Kpékankandi, localité frontalière de la préfecture de Kpendjal, est devenue un point chaud du front sécuritaire dans le nord du Togo. C’est dans ce village que, pour la première fois en mai 2022, l’armée togolaise croisait le fer avec les combattants du Groupe de soutien à l’islam et aux musulmans (JNIM). Depuis, les attaques s’y succèdent
Dans la nuit du 8 au 9 juin 2025, le village de Kpékankandi, situé dans la préfecture de Kpendjal sur la frontière avec le Burkina Faso, a été une nouvelle fois le théâtre d’une attaque terroriste.
Les Forces de défense et de sécurité (FDS) togolaises, positionnées dans l’école primaire transformée en poste opérationnel avancé (TOB), ont opposé une riposte ferme, repoussant vigoureusement l’assaut.
Des sources non officielles indiquent comme bilan 2 blessés légers du côté des FDS, 6 terroristes neutralisés et 3 faits prisonniers. 49 motos saisies, des armes et des munitions ont été saisies. Les assaillants auraient emporté une dizaines de corps des leurs.
Cette attaque confirme que, malgré une accalmie apparente, les groupes armés continuent de mener des incursions dans le nord du Togo.
Situé aux portes du Burkina Faso, Kpékankandi est un point de passage stratégique pour les groupes armés affiliés au JNIM. Bien que la localité ait été largement vidée de ses habitants depuis juillet 2023, et en dépit d’une présence militaire renforcée, elle demeure une cible régulière de ces combattants.
L’attaque de la nuit dernière s’ajoute à une série déjà longue d’événements sanglants ayant endeuillé le village.
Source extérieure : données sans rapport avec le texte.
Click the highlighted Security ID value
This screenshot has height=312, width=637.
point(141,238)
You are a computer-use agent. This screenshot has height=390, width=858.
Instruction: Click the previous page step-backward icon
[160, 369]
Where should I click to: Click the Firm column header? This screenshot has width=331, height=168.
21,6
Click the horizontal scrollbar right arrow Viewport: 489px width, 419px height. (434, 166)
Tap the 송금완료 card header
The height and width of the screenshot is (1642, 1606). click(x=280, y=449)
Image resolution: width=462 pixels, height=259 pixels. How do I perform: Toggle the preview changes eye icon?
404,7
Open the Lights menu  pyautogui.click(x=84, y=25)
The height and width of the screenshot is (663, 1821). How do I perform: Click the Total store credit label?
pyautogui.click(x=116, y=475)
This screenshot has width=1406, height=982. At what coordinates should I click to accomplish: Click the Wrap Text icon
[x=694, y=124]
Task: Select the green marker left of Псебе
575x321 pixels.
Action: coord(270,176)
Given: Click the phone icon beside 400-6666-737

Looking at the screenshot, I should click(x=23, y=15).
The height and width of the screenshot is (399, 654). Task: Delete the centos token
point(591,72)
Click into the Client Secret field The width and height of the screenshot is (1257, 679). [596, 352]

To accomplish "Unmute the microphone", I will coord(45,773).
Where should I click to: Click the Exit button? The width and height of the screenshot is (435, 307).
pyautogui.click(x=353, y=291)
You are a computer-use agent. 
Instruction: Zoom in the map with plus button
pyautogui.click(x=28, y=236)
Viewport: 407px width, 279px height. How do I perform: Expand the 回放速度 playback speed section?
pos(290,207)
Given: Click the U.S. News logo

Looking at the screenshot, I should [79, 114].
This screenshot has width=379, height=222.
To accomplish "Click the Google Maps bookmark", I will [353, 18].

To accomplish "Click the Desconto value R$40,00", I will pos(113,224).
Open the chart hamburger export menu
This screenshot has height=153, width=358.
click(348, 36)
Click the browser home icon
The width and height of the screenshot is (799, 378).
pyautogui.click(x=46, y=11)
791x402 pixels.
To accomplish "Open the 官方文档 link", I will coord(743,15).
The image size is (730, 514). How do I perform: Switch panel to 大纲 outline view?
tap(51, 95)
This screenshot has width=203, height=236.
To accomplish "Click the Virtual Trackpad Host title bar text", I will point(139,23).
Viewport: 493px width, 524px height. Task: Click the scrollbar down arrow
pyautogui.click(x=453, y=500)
Le 11 mai 2022, ce fût la première confrontation directe entre l’armée togolaise et les combattants du JNIM sur le sol national. Deux ans plus tard, le 20 juillet 2024 le camp militaire de la localité est victime d’une attaque particulièrement meurtrière. Plusieurs centaines de combattants ont encerclé le camp, causant plus de 20 morts dans les rangs des FDS.
Les FDS résistent comme ils peuvent, mais cette guerre asymétrique impose une réponse multidimensionnelle. Il ne s’agit plus seulement de tenir militairement le terrain, mais de réhabiliter les localités abandonnées, de reconstruire le lien social et de permettre le retour sécurisé des déplacés.